At step S331, once the UE policy negotiation update operation is triggered, AMF 103 sends a URSP request message to PCF 102. At step S332, AMF 103 receives a URSP response message from PCF 102, which includes the updated URSP rule (e.g., URSP #2 with the updated priority). At step S333, AMF 103 sends the updated URSP rule to UE 300 via second gNB (gNB #2) 202.

At step S334, UE 300 proceeds with the PDU session update procedure in coordination with gNB #2 and AMF 103. Details of this procedure follow standard definitions and are therefore omitted. At step S335, based on the URSP #2 rule, the session connected between UE 300, gNB #2 202, and UPF #2 107 is updated to an active session.

FIG. 11 is a block diagram illustrating the hardware configuration of network nodes including UDR or PCF and a UE according to one embodiment.

As described above, network nodes, such as UDR 101, PCF 102, AMF 103, first SMF (SMF #1) 104, second SMF (SMF #2) 105, first UPF (UPF #1) 106, second UPF (UPF #2) 107 may be an independent entity implemented on at least one physical or virtual computer server equipped with predefined software applications. That is, each network node may be computing device 600 in accordance with an embodiment. Furthermore, UE 300 may have similar configuration of computing device 600 in accordance with an embodiment.

Such a computing device 600 may include one or more processors 610, memory 620 that loads programs executed by the processor 610, storage 630 for storing programs and various data, a communication interface 640, an input/output circuit 650, and a bus 660 connecting these components. Additionally, the computing device 600 may include various other components.

When loaded into the memory 620, the program may include instructions that enable the processor 610 to perform the methods/operations according to various embodiments of the present disclosure. In other words, by executing these instructions, the processor 610 can carry out the methods/operations according to various embodiments of the present disclosure. The instructions refer to a set of computer-readable commands grouped by functionality, forming part of a computer program and executed by the processor.

The processor 610 controls the overall operations of each component of the computing device 600. The processor 610 may be configured to include at least one of a CPU (Central Processing Unit), MPU (Micro Processor Unit), MCU (Micro Controller Unit), GPU (Graphic Processing Unit), or any type of processor well-known in the technical field of the present disclosure. Additionally, the processor 610 can perform computations for at least one application or program to execute the methods/operations according to various embodiments of the present disclosure.

The memory 620 stores various data, commands, and/or information. To execute the methods/operations according to various embodiments of the present disclosure, the memory 620 may load one or more programs from the storage 630. The memory 620 may be implemented as volatile memory, such as RAM, but the technical scope of the present disclosure is not limited to this.

The storage 630 can non-temporarily store programs. The storage 630 may include non-volatile memory such as ROM (Read Only Memory), EPROM (Erasable Programmable ROM), EEPROM (Electrically Erasable Programmable ROM), flash memory, hard disks, removable disks, or any type of computer-readable recording medium well-known in the technical field of the present disclosure.

For example, the storage 630 may include at least one of an internal memory and an external memory according to embodiments. For example, memory 130 may be a flash memory, hard disk, multimedia card micro memory, SD or XD memory, Random Access Memory (RAM), Static Random-Access Memory (SRAM), Read-Only Memory (ROM), Programmable Read-Only Memory (PROM), Electrically Erasable Programmable Read-Only Memory (EEPROM), magnetic memory, magnetic disk, or optical disk, a SD card, a USB memory, but is not limited thereto.

The communication interface 640 supports the wired or wireless communication of the computing device 600. For this purpose, the communication interface 640 may be configured to include communication modules well-known in the technical field of the present disclosure.

#### GIVEN MATERIAL:
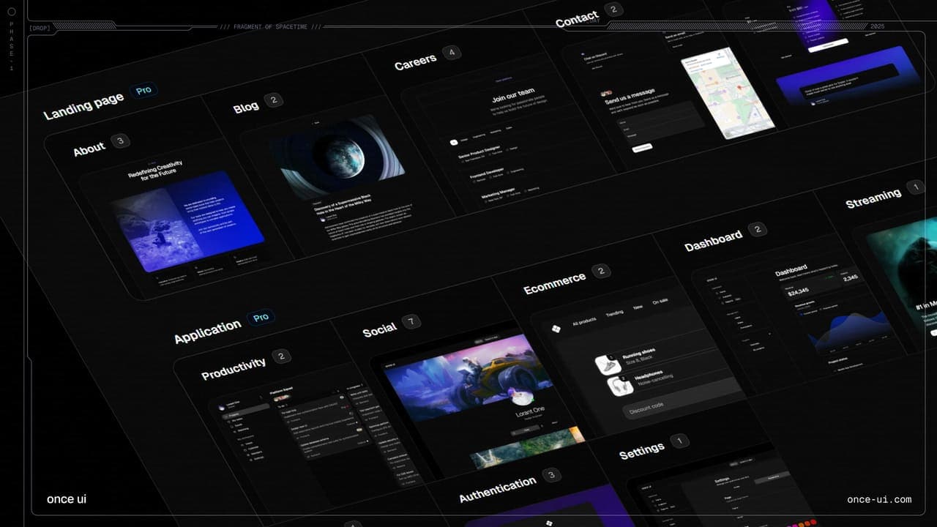
Task: Switch to the Trending tab in the Ecommerce store
Action: (x=614, y=312)
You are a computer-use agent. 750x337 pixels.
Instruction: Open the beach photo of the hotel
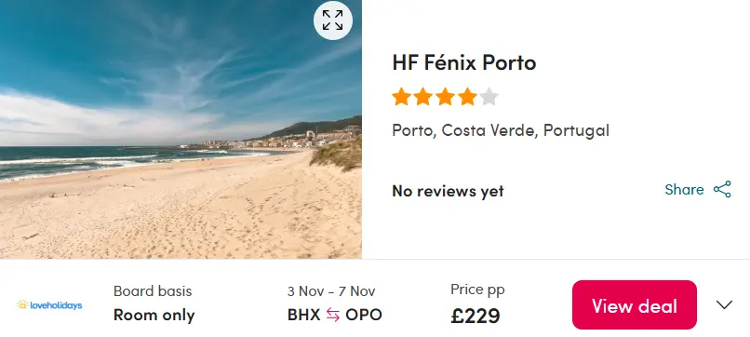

#### WHAT TO DO:
Resume the patent passage on network node hardware after its final sentence, in the same formal register. The data are independent of the patent passage on network node hardware and are not connected to it.

#### EXERCISE RESULT:
For example, communication interface 640 may include at least one circuitry module (or at least one circuit) for communicating with other entities through core network 200 or directly communication with second device 400. Herein, the communication network may include a variety of communication networks such as a wireless communication network and a wired communication network. For example, the communication network may include a wideband code division multiple access (WCDMA) network, a microwave access (WiMAX) network, a wireless fidelity (WiFi) network, a long term revolution (LTE) network, x digital subscriber line (xDSL) network, a hybrid fiber-coaxial (HFC) network, a satellite network, a global system for mobile communication (GSM) edge radio access network (GERAN), a universal terrestrial radio access network (UTRAN), an evolved universal terrestrial radio access network (E-UTRAN), a wireless local area network (W-LAN), a public switched telephone network (PSTN), an integrated services for digital network (ISDN), an international mobile telecommunications (IMT)-2000 network, a wired area network (WAN), a local area network (LAN), a metropolitan area network (MAN), a cable television (CATV), third generation partnership project core networks (3GPP-CNs), an European telecommunications standards institute telecommunication & internet converged service & protocols for advanced networks core network (ETSI TISPAN CN), a 3GPP2 CN, a machine to machine (M2M) network, a broadcast network, a radio frequency identification (RFID) network, a near field communication (NFC) network, a ultra-wideband (UWB) network, a Bluetooth communication network, but the present disclosure is not limited thereto. In at least one embodiment, communication circuit 1300 may include at least one of a wireless communication circuit and a wired communication circuit. Herein, the wireless communication circuit and wired communication may be separately or integrally configured.

Input/output circuit 650 may include an input circuit as a user interface for receiving input from a user. For example, the input circuit may include any of a keypad, a dome switch, a touch pad, a jog wheel, and a jog switch, but is not limited thereto. Further, the input circuit may include several hardware key buttons. The hardware key buttons may include a hold key and a volume control button. Input/output circuit 650 may include an output circuit that includes a display panel and a circuit for controlling the display panel for visually outputting information processed by the processing circuit 610.

The bus 660 provides communication functionality among the components of the computing device 600. The bus 660 may be implemented in various forms, such as an Address Bus, Data Bus, and Control Bus.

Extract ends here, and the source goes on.